WHAT TO WORK ON: Below are the entries; tally the lines holding the string "computer" and give only that figure.

BEGIN

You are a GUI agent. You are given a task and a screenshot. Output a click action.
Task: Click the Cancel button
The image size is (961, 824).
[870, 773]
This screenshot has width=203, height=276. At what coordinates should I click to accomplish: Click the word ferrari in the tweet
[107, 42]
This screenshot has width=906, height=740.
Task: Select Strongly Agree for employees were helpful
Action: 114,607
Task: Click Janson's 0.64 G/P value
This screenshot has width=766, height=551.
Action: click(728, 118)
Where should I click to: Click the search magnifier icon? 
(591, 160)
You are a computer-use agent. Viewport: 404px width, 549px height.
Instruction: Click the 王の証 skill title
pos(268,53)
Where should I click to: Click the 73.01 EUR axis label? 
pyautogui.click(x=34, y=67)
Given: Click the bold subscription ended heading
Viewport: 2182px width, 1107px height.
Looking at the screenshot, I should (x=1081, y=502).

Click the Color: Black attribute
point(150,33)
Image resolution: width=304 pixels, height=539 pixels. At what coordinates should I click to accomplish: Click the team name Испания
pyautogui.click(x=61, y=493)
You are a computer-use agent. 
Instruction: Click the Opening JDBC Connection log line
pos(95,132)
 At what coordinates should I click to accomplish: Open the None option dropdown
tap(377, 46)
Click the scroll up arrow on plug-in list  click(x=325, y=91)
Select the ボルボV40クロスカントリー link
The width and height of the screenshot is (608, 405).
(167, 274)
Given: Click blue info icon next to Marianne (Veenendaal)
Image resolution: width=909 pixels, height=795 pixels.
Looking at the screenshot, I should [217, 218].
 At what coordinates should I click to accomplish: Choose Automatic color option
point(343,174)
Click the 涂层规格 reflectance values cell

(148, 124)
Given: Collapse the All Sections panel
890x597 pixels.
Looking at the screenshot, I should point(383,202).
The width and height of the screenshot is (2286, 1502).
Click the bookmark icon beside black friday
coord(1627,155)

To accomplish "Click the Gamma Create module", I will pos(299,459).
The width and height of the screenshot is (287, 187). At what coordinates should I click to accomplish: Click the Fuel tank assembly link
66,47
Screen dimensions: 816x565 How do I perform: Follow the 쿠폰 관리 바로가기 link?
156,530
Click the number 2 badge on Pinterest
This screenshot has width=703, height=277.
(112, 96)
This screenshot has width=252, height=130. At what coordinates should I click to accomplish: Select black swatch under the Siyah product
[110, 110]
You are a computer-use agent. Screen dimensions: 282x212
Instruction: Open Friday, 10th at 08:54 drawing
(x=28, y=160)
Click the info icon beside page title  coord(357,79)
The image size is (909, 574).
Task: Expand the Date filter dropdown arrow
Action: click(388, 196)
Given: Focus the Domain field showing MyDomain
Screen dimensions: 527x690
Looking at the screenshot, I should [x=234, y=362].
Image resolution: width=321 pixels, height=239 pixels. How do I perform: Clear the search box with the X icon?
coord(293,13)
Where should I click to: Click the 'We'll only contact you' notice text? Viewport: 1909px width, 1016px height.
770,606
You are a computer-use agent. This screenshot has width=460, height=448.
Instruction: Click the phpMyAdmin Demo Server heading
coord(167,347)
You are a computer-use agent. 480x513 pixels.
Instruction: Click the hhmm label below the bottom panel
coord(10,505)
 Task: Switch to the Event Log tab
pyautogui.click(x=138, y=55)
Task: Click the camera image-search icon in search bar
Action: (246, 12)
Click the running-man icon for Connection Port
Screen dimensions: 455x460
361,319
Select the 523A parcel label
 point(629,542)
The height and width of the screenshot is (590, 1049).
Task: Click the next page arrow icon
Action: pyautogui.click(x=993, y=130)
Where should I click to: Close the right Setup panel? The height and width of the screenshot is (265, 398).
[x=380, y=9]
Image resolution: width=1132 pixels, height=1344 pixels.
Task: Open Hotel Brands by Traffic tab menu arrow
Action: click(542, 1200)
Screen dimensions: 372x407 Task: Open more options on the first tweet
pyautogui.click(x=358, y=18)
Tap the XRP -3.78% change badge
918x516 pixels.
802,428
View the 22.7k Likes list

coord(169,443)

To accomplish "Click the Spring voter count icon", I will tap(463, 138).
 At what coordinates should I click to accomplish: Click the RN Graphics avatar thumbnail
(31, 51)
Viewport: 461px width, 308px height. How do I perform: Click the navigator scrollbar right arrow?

END

ANSWER SPACE: 5